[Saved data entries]
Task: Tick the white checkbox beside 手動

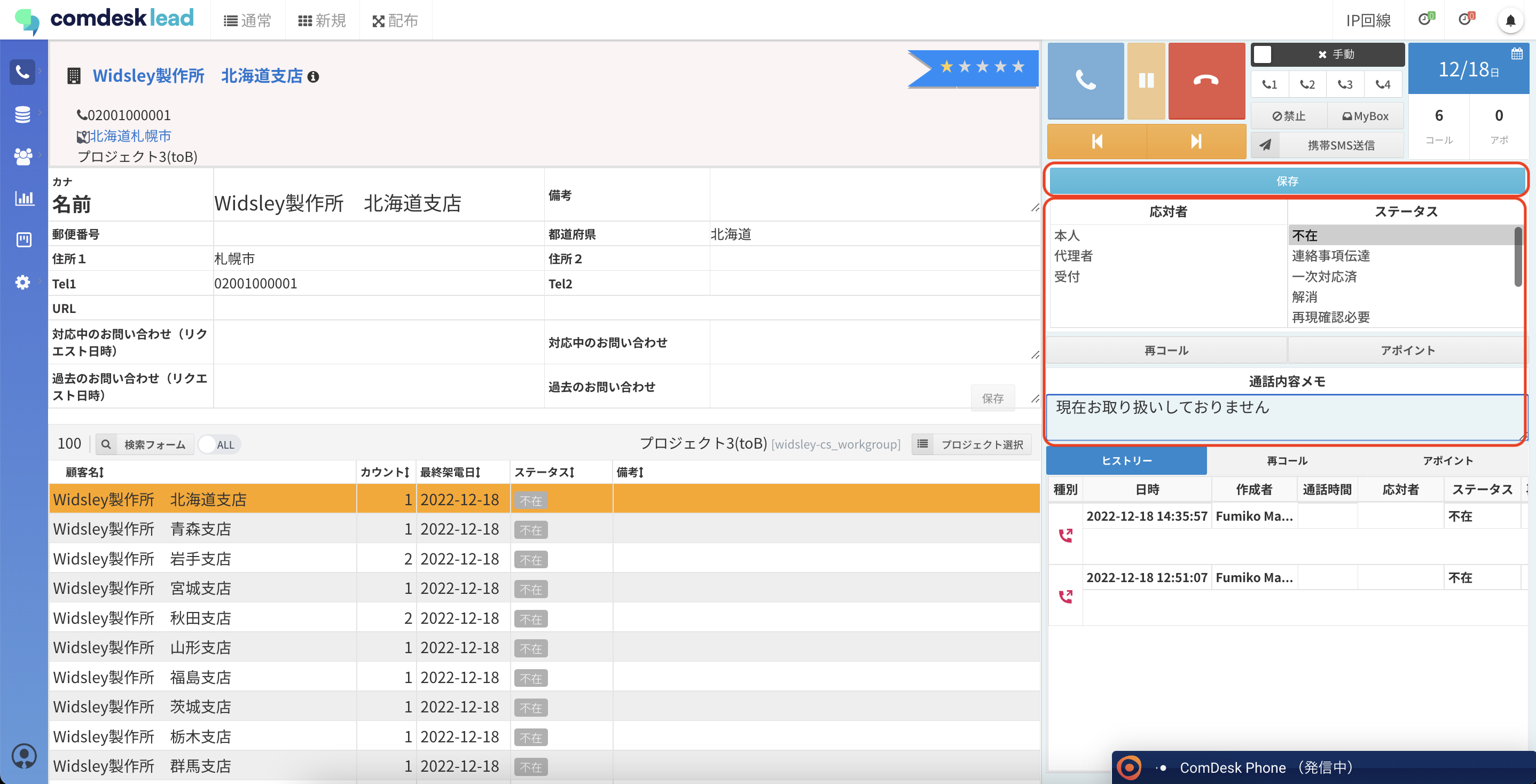Action: [x=1263, y=54]
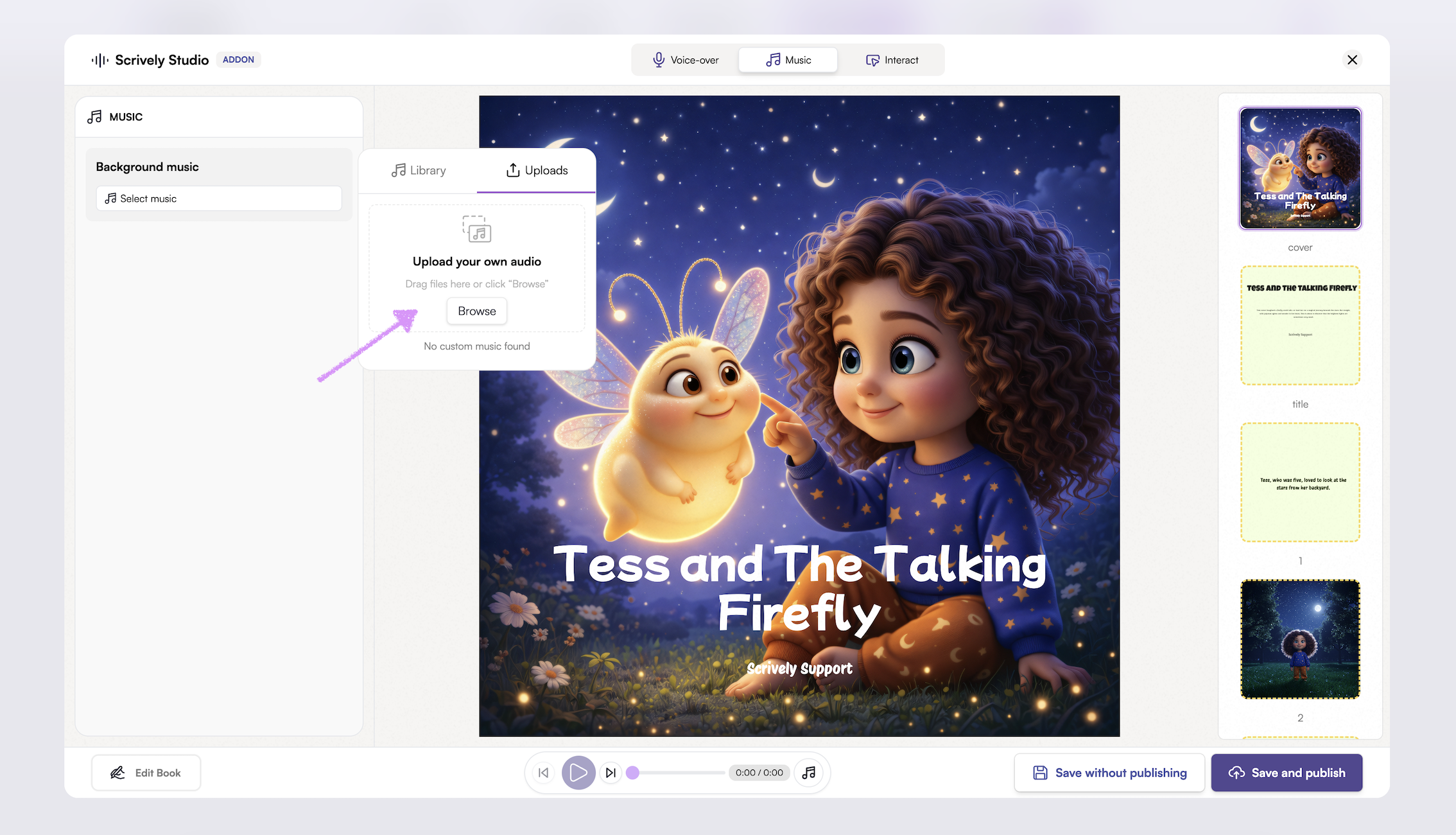1456x835 pixels.
Task: Click the upload audio placeholder icon
Action: click(x=477, y=229)
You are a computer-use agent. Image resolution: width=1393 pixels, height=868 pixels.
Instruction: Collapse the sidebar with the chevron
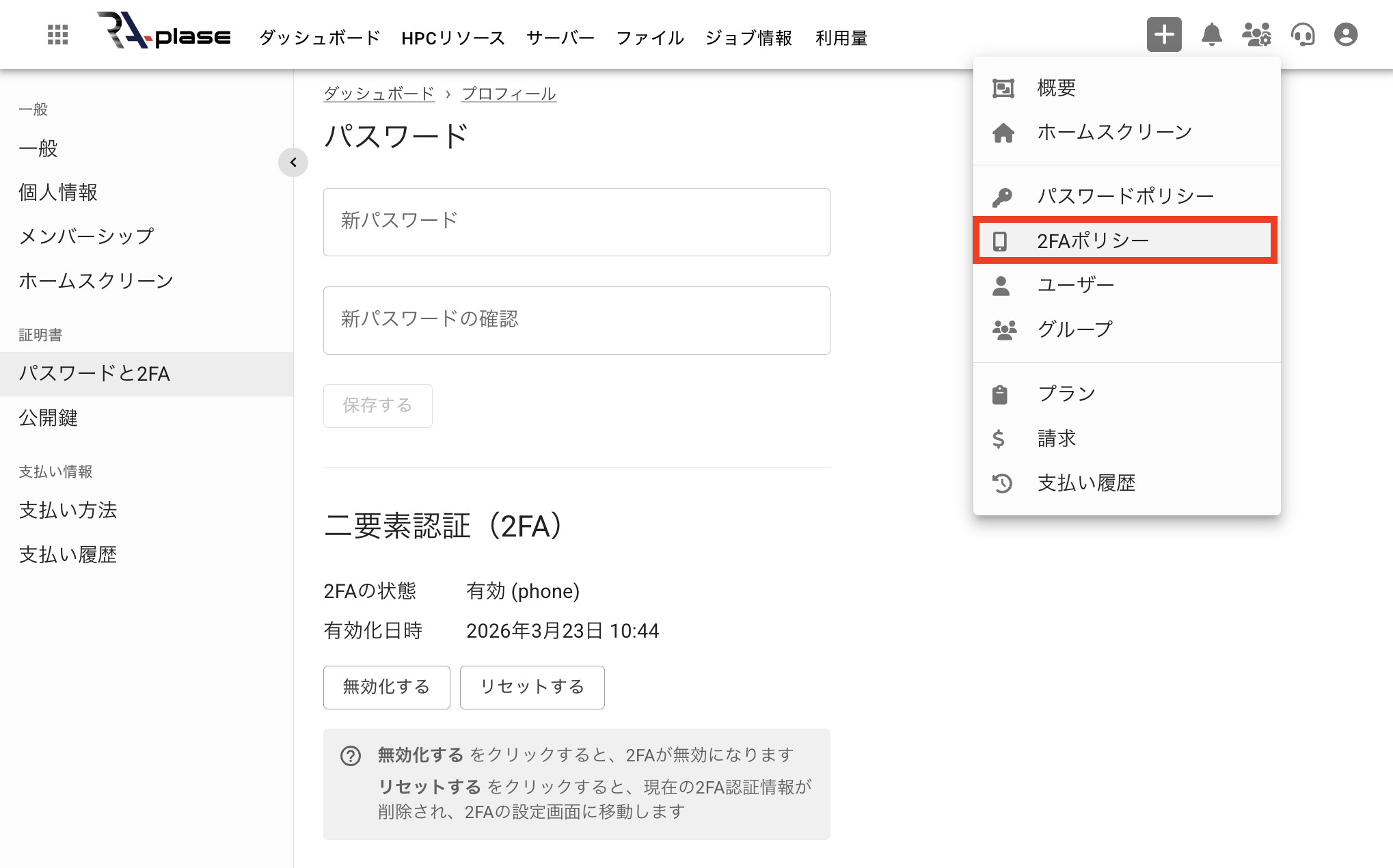coord(293,163)
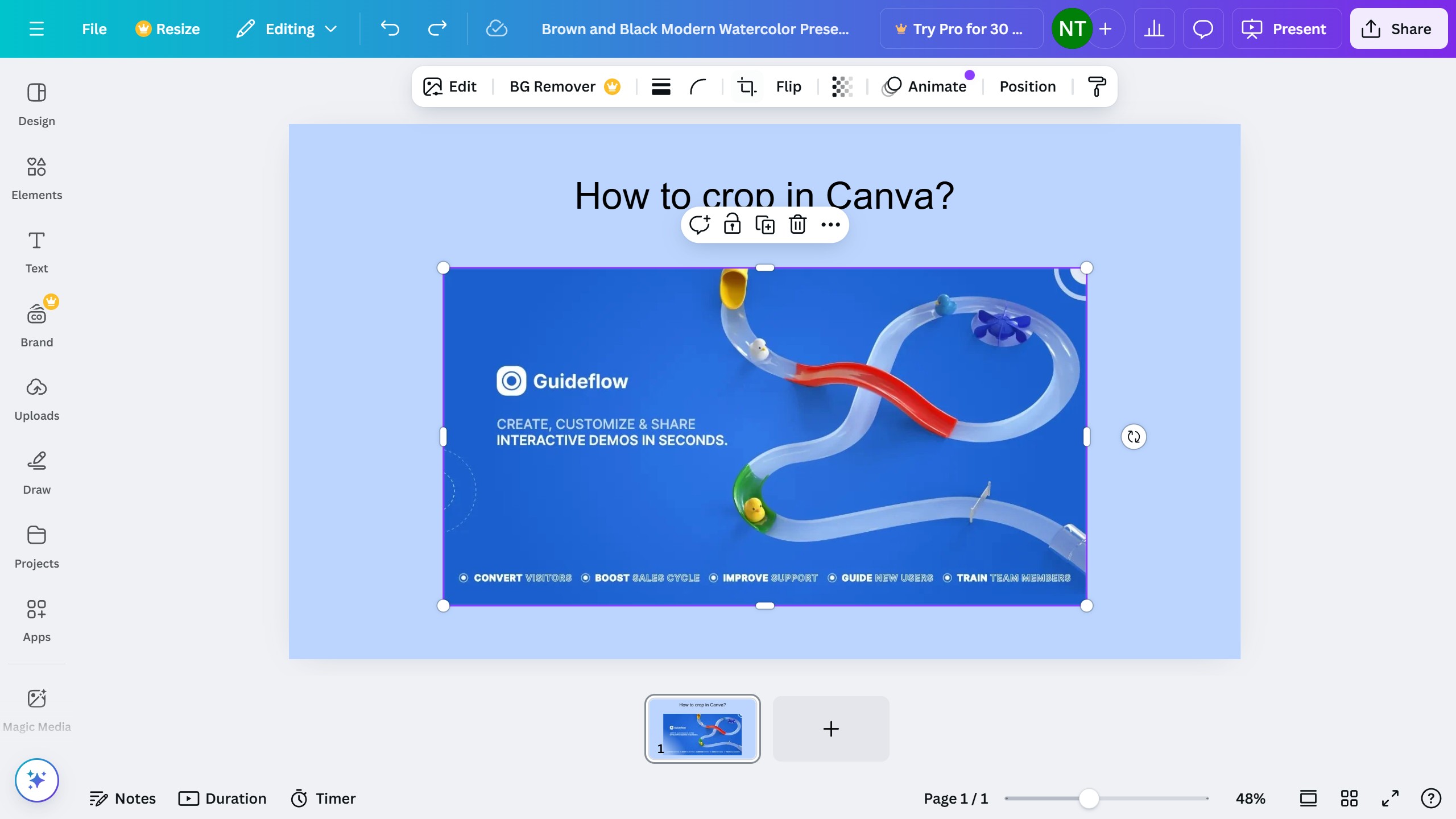This screenshot has height=819, width=1456.
Task: Delete the selected image with the trash icon
Action: click(x=797, y=225)
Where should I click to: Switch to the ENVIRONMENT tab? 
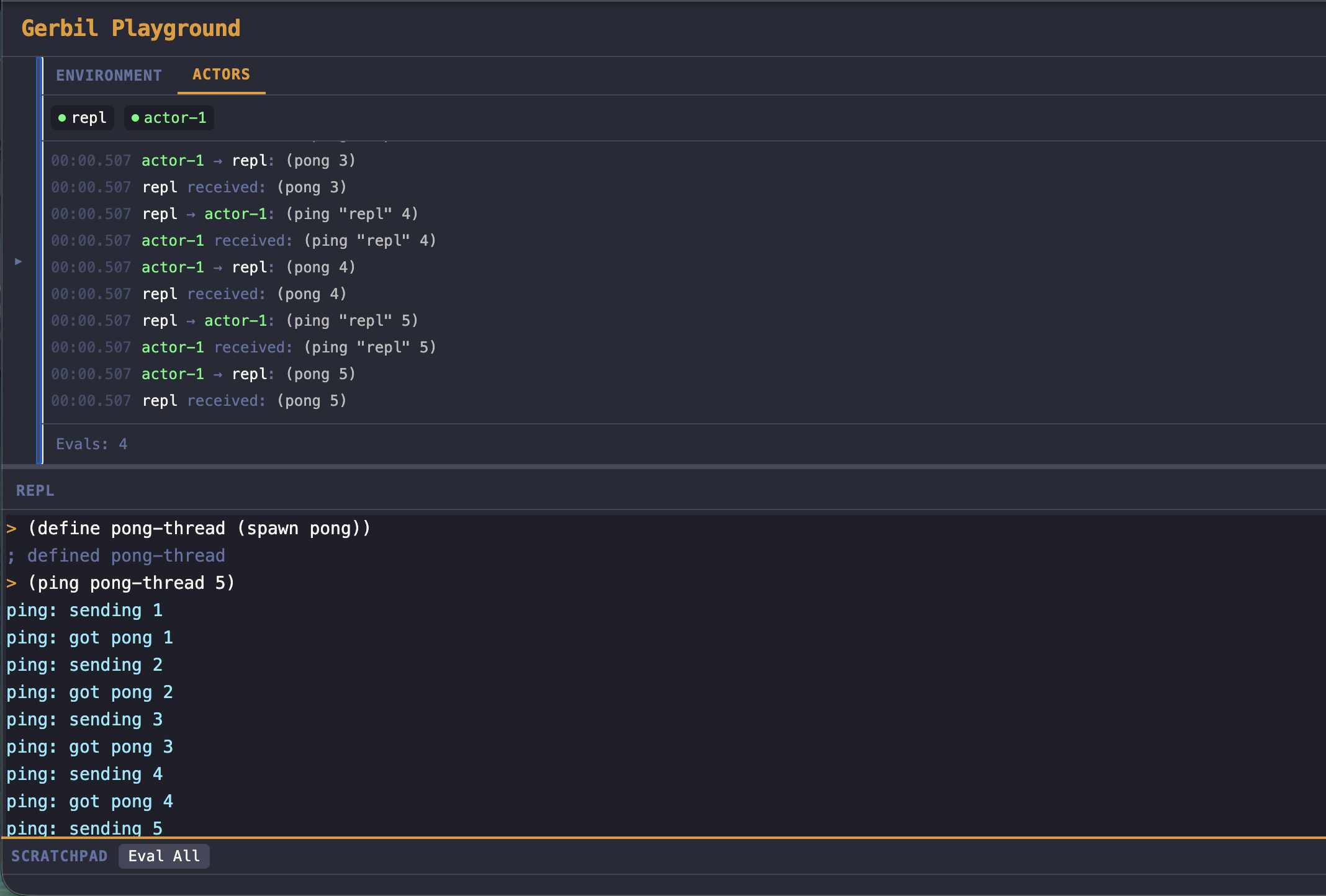[109, 75]
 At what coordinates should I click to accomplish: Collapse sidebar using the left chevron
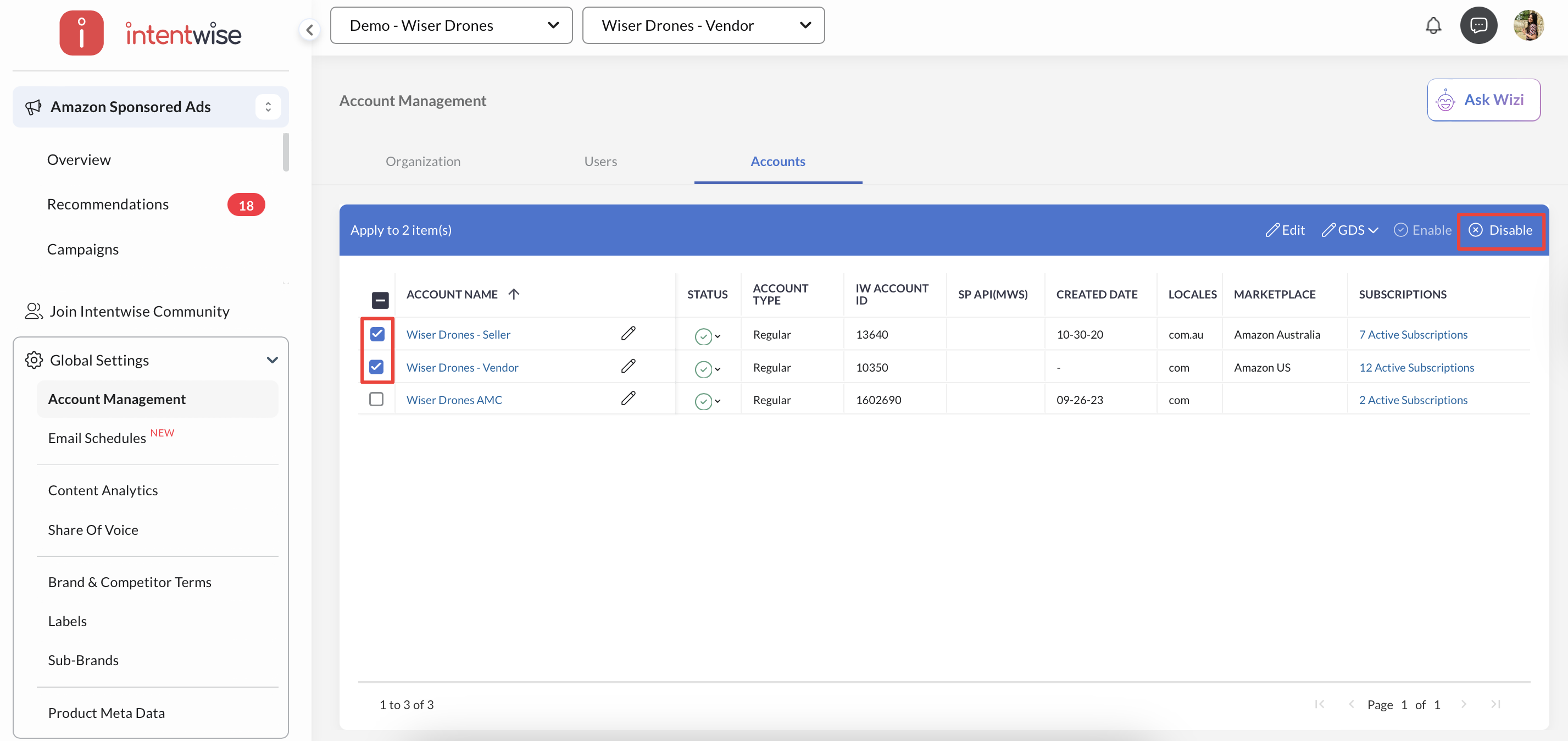click(310, 29)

Required work — A word-for-word copy of the entries above is needed, with every picture dropped.

Reply to the exercise —
Task: Tick the white checkbox beside 手動

Action: [x=1263, y=54]
1456x835 pixels.
Task: Click the upload audio placeholder icon
Action: click(x=477, y=229)
You are a computer-use agent. Image resolution: width=1393 pixels, height=868 pixels.
Instruction: Collapse the sidebar with the chevron
coord(293,163)
This screenshot has height=819, width=1456.
Task: Delete the selected image with the trash icon
Action: click(x=797, y=225)
Where should I click to: Switch to the ENVIRONMENT tab? 
[109, 75]
 At what coordinates should I click to accomplish: Collapse sidebar using the left chevron
click(310, 29)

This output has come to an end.